• _Challenge_: Reproduce each of the items below verbatim, omitting any pictures from your copy.

• _Records for this task_:
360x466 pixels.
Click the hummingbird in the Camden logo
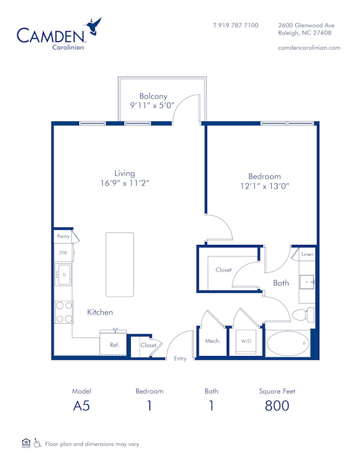(x=94, y=27)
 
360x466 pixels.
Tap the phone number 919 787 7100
(x=236, y=25)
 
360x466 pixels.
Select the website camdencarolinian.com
(x=310, y=47)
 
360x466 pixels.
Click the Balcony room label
(x=153, y=96)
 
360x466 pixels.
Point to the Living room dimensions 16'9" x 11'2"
(x=125, y=183)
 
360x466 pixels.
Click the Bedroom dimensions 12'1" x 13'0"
(x=265, y=186)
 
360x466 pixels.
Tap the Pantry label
(x=63, y=237)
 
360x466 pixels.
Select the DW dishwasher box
(x=63, y=253)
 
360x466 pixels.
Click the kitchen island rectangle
(x=119, y=264)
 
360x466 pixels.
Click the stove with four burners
(x=64, y=312)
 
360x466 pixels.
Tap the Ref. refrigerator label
(x=114, y=345)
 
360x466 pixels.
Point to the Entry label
(x=180, y=359)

• _Result for this task_:
360x466 pixels.
Click the hummingbird in the Camden logo
(x=94, y=27)
 
360x466 pixels.
Tap the phone number 919 787 7100
(x=236, y=25)
 
360x466 pixels.
Select the website camdencarolinian.com
(x=310, y=47)
 
360x466 pixels.
Click the Balcony room label
(x=153, y=96)
 
360x466 pixels.
Point to the Living room dimensions 16'9" x 11'2"
(x=125, y=183)
 
360x466 pixels.
Click the Bedroom dimensions 12'1" x 13'0"
(x=265, y=186)
 
360x466 pixels.
Tap the Pantry label
(x=63, y=237)
 
360x466 pixels.
Select the DW dishwasher box
(x=63, y=253)
 
360x466 pixels.
Click the kitchen island rectangle
(x=119, y=264)
 
360x466 pixels.
Click the stove with four burners
(x=64, y=312)
 
360x466 pixels.
Tap the Ref. refrigerator label
(x=114, y=345)
 
360x466 pixels.
Point to the Entry label
(x=180, y=359)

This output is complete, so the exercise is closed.